■ **Task to carry out**:
Rewrite all the rows below as a numbered list, dropping the blank lines.

•••

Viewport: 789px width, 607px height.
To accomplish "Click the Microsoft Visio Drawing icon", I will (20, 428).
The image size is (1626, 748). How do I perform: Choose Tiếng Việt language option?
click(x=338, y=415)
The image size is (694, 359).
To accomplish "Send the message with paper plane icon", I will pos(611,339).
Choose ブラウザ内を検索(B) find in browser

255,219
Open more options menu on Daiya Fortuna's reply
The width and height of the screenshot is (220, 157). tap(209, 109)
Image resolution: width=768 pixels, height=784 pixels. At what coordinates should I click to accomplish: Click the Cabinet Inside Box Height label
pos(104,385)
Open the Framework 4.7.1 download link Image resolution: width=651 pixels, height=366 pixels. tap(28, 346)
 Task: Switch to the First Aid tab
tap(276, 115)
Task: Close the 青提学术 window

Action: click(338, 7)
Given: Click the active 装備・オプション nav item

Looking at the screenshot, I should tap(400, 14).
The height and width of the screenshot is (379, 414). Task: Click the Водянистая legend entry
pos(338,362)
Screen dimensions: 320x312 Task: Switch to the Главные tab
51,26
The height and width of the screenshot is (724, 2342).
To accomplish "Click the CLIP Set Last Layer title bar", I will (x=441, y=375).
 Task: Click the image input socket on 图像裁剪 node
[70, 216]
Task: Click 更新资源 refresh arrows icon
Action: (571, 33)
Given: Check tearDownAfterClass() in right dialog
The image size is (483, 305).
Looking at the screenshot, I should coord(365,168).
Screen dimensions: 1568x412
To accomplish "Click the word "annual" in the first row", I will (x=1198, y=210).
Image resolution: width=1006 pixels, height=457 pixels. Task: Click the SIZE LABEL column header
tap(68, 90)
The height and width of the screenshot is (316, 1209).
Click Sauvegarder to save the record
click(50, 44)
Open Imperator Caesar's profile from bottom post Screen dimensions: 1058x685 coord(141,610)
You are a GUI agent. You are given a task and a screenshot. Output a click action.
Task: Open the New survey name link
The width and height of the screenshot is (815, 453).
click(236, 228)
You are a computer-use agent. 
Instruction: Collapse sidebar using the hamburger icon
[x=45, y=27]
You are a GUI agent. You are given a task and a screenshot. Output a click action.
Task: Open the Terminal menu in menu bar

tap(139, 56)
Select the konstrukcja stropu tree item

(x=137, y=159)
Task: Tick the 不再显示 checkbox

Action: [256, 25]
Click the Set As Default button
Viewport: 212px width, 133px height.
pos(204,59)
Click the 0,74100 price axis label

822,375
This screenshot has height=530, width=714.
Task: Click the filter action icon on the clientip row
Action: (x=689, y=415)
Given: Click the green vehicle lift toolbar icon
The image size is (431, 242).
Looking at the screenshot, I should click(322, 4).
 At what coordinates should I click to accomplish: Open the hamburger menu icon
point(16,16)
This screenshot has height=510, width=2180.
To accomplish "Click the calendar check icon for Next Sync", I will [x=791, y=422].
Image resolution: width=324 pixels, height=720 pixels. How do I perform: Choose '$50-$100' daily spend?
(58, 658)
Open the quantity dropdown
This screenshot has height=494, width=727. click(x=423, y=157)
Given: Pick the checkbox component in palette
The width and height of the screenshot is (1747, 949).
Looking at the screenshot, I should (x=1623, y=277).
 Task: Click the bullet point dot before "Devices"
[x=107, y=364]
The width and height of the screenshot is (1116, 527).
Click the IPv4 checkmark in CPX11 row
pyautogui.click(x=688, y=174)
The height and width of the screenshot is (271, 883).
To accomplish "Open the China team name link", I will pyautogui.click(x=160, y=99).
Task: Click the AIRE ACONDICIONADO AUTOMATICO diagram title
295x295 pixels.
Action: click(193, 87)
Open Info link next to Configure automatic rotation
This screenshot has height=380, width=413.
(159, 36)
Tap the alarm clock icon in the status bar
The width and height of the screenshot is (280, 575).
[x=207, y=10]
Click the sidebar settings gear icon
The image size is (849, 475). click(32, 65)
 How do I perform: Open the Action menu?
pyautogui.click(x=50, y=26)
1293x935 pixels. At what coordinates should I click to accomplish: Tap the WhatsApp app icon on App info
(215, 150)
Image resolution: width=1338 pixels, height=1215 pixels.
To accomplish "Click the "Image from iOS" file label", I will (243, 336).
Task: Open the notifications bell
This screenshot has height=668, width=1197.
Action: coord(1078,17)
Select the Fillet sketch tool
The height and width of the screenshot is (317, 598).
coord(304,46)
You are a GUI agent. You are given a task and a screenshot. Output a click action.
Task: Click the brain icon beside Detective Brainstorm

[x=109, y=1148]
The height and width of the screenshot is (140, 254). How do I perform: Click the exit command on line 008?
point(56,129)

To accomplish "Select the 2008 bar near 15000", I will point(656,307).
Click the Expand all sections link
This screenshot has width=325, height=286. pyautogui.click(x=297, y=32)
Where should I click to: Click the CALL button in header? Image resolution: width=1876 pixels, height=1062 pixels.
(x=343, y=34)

•••

■ **Answer to the problem**:
1. Viewport: 789px width, 607px height.
2. To accomplish "Click the Microsoft Visio Drawing icon", I will (20, 428).
3. The image size is (1626, 748). How do I perform: Choose Tiếng Việt language option?
4. click(x=338, y=415)
5. The image size is (694, 359).
6. To accomplish "Send the message with paper plane icon", I will pos(611,339).
7. Choose ブラウザ内を検索(B) find in browser
8. 255,219
9. Open more options menu on Daiya Fortuna's reply
10. The width and height of the screenshot is (220, 157). tap(209, 109)
11. Image resolution: width=768 pixels, height=784 pixels. At what coordinates should I click to accomplish: Click the Cabinet Inside Box Height label
12. pos(104,385)
13. Open the Framework 4.7.1 download link Image resolution: width=651 pixels, height=366 pixels. tap(28, 346)
14.  Task: Switch to the First Aid tab
15. tap(276, 115)
16. Task: Close the 青提学术 window
17. Action: click(338, 7)
18. Given: Click the active 装備・オプション nav item
19. Looking at the screenshot, I should tap(400, 14).
20. The height and width of the screenshot is (379, 414). Task: Click the Водянистая legend entry
21. pos(338,362)
22. Screen dimensions: 320x312 Task: Switch to the Главные tab
23. 51,26
24. The height and width of the screenshot is (724, 2342).
25. To accomplish "Click the CLIP Set Last Layer title bar", I will (x=441, y=375).
26.  Task: Click the image input socket on 图像裁剪 node
27. [70, 216]
28. Task: Click 更新资源 refresh arrows icon
29. Action: (571, 33)
30. Given: Check tearDownAfterClass() in right dialog
31. The image size is (483, 305).
32. Looking at the screenshot, I should coord(365,168).
33. Screen dimensions: 1568x412
34. To accomplish "Click the word "annual" in the first row", I will (x=1198, y=210).
35. Image resolution: width=1006 pixels, height=457 pixels. Task: Click the SIZE LABEL column header
36. tap(68, 90)
37. The height and width of the screenshot is (316, 1209).
38. Click Sauvegarder to save the record
39. click(50, 44)
40. Open Imperator Caesar's profile from bottom post Screen dimensions: 1058x685 coord(141,610)
41. You are a GUI agent. You are given a task and a screenshot. Output a click action.
42. Task: Open the New survey name link
43. The width and height of the screenshot is (815, 453).
44. click(236, 228)
45. You are a computer-use agent. 
46. Instruction: Collapse sidebar using the hamburger icon
47. [x=45, y=27]
48. You are a GUI agent. You are given a task and a screenshot. Output a click action.
49. Task: Open the Terminal menu in menu bar
50. tap(139, 56)
51. Select the konstrukcja stropu tree item
52. (x=137, y=159)
53. Task: Tick the 不再显示 checkbox
54. Action: [256, 25]
55. Click the Set As Default button
56. Viewport: 212px width, 133px height.
57. pos(204,59)
58. Click the 0,74100 price axis label
59. 822,375
60. This screenshot has height=530, width=714.
61. Task: Click the filter action icon on the clientip row
62. Action: (x=689, y=415)
63. Given: Click the green vehicle lift toolbar icon
64. The image size is (431, 242).
65. Looking at the screenshot, I should click(322, 4).
66.  At what coordinates should I click to accomplish: Open the hamburger menu icon
67. point(16,16)
68. This screenshot has height=510, width=2180.
69. To accomplish "Click the calendar check icon for Next Sync", I will [x=791, y=422].
70. Image resolution: width=324 pixels, height=720 pixels. How do I perform: Choose '$50-$100' daily spend?
71. (58, 658)
72. Open the quantity dropdown
73. This screenshot has height=494, width=727. click(x=423, y=157)
74. Given: Pick the checkbox component in palette
75. The width and height of the screenshot is (1747, 949).
76. Looking at the screenshot, I should (x=1623, y=277).
77.  Task: Click the bullet point dot before "Devices"
78. [x=107, y=364]
79. The width and height of the screenshot is (1116, 527).
80. Click the IPv4 checkmark in CPX11 row
81. pyautogui.click(x=688, y=174)
82. The height and width of the screenshot is (271, 883).
83. To accomplish "Open the China team name link", I will pyautogui.click(x=160, y=99).
84. Task: Click the AIRE ACONDICIONADO AUTOMATICO diagram title
85. 295x295 pixels.
86. Action: click(193, 87)
87. Open Info link next to Configure automatic rotation
88. This screenshot has height=380, width=413.
89. (159, 36)
90. Tap the alarm clock icon in the status bar
91. The width and height of the screenshot is (280, 575).
92. [x=207, y=10]
93. Click the sidebar settings gear icon
94. The image size is (849, 475). click(32, 65)
95.  How do I perform: Open the Action menu?
96. pyautogui.click(x=50, y=26)
97. 1293x935 pixels. At what coordinates should I click to accomplish: Tap the WhatsApp app icon on App info
98. (215, 150)
99. Image resolution: width=1338 pixels, height=1215 pixels.
100. To accomplish "Click the "Image from iOS" file label", I will (243, 336).
101. Task: Open the notifications bell
102. This screenshot has height=668, width=1197.
103. Action: coord(1078,17)
104. Select the Fillet sketch tool
105. The height and width of the screenshot is (317, 598).
106. coord(304,46)
107. You are a GUI agent. You are given a task and a screenshot. Output a click action.
108. Task: Click the brain icon beside Detective Brainstorm
109. [x=109, y=1148]
110. The height and width of the screenshot is (140, 254). How do I perform: Click the exit command on line 008?
111. point(56,129)
112. To accomplish "Select the 2008 bar near 15000", I will point(656,307).
113. Click the Expand all sections link
114. This screenshot has width=325, height=286. pyautogui.click(x=297, y=32)
115. Where should I click to: Click the CALL button in header? Image resolution: width=1876 pixels, height=1062 pixels.
116. (x=343, y=34)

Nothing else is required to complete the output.